A Polícia Civil do Espírito Santo investiga a morte de Gilberto Aurich, lavrador de 32 anos, ocorrida no Hospital Estadual de Urgência e Emergência (HEUE), em Vitória, após indícios de falsificação de uma prescrição médica usada para administrar sedativos durante a internação. O caso veio à tona depois que uma médica registrou boletim de ocorrência informando que sua assinatura foi falsificada por outro profissional.
Internação e morte do paciente
Gilberto Aurich, morador de Itaguaçu, no Noroeste do Espírito Santo, deu entrada no HEUE no dia 4 de abril, após sofrer um acidente de moto. Segundo a família, ele caiu quando o descanso da motocicleta cedeu ao chegar em casa, resultando em fratura na mandíbula. Aguardava cirurgia bucomaxilofacial e, durante a internação, chegou a enviar mensagem a um amigo relatando demora: "Tô quase doido aqui dentro. Sem comida, mandaram fazer uma dieta, mas veio um médico dizer que só vai operar sábado ou domingo", disse Gilberto.
Ele morreu na madrugada de 21 de junho, mais de dois meses após a internação. A certidão de óbito aponta como causas tromboembolismo cardiopulmonar, sepse, pneumonia e fratura de mandíbula decorrente de acidente motociclístico.
Suspeita de falsificação de prescrição
A médica Paola Morellato Prandi registrou Boletim de Ocorrência em 20 de abril. Segundo o documento, imagens do sistema interno do hospital mostram que um enfermeiro, posteriormente identificado como Gerismar Silva Sousa, entrou na sala da médica, utilizou o login profissional dela para reimprimir uma prescrição e falsificou a assinatura. A medicação foi administrada com base nessa prescrição, que incluía haloperidol, clorpromazina, prometazina e diazepam, com justificativa de agitação.

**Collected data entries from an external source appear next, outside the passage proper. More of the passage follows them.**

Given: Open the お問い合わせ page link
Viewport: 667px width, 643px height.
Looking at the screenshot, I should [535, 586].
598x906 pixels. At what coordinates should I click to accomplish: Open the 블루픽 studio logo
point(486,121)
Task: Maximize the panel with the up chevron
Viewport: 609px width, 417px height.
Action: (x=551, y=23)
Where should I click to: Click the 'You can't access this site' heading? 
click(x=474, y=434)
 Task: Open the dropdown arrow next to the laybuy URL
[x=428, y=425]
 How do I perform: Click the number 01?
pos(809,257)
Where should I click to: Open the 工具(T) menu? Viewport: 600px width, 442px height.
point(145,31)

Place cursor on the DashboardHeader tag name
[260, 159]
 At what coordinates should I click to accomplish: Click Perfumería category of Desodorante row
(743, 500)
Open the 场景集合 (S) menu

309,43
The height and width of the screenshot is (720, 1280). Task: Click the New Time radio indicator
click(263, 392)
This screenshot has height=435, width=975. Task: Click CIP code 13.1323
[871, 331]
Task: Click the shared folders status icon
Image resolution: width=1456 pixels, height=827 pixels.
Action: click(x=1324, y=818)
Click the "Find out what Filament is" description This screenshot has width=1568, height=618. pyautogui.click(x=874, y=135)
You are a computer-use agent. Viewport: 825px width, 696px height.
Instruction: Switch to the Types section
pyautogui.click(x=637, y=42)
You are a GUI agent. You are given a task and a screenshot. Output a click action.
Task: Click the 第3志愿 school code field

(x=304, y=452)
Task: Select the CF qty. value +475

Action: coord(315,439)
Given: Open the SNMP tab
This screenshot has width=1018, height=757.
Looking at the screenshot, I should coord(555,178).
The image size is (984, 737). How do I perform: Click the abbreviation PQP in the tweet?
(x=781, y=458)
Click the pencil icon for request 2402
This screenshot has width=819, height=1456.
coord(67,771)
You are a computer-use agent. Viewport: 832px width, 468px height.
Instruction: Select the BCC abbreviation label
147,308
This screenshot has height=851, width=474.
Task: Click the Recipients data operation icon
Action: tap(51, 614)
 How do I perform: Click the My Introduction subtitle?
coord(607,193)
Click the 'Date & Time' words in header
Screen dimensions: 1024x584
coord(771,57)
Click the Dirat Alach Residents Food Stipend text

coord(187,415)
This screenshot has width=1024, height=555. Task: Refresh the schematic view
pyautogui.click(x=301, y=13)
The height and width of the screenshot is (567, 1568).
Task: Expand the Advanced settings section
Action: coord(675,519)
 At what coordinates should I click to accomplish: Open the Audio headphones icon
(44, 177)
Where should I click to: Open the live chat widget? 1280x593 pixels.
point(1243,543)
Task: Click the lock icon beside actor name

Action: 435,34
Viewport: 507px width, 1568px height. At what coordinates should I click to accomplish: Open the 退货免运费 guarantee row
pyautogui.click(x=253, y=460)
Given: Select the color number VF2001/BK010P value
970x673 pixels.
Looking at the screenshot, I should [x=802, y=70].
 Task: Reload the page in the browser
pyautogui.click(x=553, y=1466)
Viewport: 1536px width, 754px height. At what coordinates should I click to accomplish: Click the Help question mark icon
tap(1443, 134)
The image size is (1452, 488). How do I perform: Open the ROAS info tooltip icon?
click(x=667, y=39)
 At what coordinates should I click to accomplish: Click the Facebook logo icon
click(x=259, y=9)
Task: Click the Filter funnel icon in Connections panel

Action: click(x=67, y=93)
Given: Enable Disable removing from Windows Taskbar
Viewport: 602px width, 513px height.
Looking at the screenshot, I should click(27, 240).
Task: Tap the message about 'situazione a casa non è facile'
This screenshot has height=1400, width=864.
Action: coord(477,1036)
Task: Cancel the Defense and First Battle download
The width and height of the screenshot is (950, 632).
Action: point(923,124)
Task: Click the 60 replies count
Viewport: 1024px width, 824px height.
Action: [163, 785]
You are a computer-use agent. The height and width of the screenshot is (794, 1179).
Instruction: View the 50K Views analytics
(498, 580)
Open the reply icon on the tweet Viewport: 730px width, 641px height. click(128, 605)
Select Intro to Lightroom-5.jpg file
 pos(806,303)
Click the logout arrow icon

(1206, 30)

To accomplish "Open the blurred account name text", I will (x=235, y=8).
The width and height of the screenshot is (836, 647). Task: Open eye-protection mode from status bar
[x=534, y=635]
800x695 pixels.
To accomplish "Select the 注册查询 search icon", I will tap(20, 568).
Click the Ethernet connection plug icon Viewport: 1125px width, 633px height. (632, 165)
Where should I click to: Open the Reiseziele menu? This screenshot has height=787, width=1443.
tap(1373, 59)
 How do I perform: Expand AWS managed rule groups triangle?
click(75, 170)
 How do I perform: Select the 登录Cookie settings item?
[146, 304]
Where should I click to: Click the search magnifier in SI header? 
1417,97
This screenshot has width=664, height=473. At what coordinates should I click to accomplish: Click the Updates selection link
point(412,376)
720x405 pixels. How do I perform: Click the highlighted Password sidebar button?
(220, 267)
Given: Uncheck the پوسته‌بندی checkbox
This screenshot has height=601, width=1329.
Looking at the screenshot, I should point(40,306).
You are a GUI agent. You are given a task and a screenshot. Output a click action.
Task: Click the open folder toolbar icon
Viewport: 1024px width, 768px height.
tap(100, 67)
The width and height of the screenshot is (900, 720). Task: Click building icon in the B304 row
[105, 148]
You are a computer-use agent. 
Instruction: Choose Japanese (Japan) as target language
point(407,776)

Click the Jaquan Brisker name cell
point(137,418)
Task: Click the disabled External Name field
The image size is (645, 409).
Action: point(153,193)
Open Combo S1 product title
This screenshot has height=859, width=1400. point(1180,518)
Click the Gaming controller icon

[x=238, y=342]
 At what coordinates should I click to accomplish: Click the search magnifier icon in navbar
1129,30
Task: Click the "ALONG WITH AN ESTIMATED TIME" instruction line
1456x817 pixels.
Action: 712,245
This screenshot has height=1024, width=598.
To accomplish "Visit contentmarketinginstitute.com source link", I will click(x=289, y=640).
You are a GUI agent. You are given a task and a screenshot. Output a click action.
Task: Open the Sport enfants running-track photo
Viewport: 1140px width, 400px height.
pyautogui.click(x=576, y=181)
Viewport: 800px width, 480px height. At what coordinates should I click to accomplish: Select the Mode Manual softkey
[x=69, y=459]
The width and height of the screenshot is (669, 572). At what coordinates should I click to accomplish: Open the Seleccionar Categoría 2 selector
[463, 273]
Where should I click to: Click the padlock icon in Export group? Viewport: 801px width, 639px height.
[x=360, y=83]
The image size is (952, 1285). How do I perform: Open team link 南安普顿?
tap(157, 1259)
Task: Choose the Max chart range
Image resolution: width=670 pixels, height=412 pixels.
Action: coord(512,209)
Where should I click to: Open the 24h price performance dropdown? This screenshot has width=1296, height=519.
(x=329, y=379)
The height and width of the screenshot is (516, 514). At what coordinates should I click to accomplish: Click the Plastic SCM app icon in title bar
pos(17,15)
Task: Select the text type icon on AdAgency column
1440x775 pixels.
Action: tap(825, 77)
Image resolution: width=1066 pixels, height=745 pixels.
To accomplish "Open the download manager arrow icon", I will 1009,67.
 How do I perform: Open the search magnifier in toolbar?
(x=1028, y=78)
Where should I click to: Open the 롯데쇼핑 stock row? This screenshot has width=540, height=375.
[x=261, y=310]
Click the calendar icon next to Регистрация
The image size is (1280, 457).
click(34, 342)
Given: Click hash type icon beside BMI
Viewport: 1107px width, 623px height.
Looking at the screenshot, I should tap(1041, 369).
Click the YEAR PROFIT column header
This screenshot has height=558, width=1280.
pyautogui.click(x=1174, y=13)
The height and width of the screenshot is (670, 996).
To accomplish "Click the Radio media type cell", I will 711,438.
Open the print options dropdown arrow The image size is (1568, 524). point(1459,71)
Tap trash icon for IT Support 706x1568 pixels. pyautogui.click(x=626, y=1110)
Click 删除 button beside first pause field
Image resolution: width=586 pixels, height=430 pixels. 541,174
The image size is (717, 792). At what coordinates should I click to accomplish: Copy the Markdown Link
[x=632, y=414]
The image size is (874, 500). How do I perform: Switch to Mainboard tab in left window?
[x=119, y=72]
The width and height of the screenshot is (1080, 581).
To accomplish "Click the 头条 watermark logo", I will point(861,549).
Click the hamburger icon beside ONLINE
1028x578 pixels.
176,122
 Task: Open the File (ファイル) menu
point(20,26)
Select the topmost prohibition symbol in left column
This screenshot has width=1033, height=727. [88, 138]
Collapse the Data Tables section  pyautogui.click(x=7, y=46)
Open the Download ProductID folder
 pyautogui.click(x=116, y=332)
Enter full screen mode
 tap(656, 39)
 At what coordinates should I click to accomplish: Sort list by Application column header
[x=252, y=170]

Um segundo boletim, registrado pelo advogado da associação gestora do hospital, relaciona o episódio a Gilberto e identifica o enfermeiro. O advogado informou que o profissional "não integrava a equipe responsável pelo paciente e encontrava-se lotado em setor diverso", e que a médica negou ter atendido Gilberto ou assinado o documento. As câmeras de segurança indicam que o enfermeiro entrou em um consultório sem autorização e saiu portando a prescrição.
Investigação e reações
A Polícia Civil informou que o caso segue sob investigação e não divulgou detalhes. O advogado da família, Leandro Sarnaglia, afirmou: "Nós vamos acompanhar o inquérito policial para ficar bem claro, bem delimitado a responsabilidade criminal de cada envolvido neste evento".
A mãe de Gilberto, Hilda Aurich, desabafou: "Eu não aceito isso, meu filho foi bem, para voltar dentro de um caixão, eu não aceito isso". Ela também relatou o impacto emocional: "Eu choro, não durmo direito, eu não como direito. É muito triste viver assim, porque a gente vivia de porta a porta, ele me ajudava, o que eu precisava ele estava sempre por perto. E é uma dor insuportável quando a mãe perde um filho".
Posicionamento dos envolvidos
O enfermeiro Gerismar Silva Sousa foi procurado por telefone, mas encerrou a ligação e não se manifestou. A médica Paola Morellato Prandi também não respondeu aos contatos. O advogado Renan Salles, representante da associação gestora do hospital, disse ter assinado termo de confidencialidade com a Secretaria de Estado da Saúde e não comentou o caso.
O Hospital Estadual de Urgência e Emergência lamentou o óbito e informou que a investigação segue em curso com a Polícia Civil e demais órgãos competentes. O Conselho Regional de Enfermagem do Espírito Santo instaurou processo administrativo para apurar o caso, mantendo o registro do enfermeiro ativo. O Conselho Regional de Medicina abriu sindicância, e o Ministério Público do Espírito Santo aguarda a conclusão do inquérito policial para avaliar medidas cabíveis.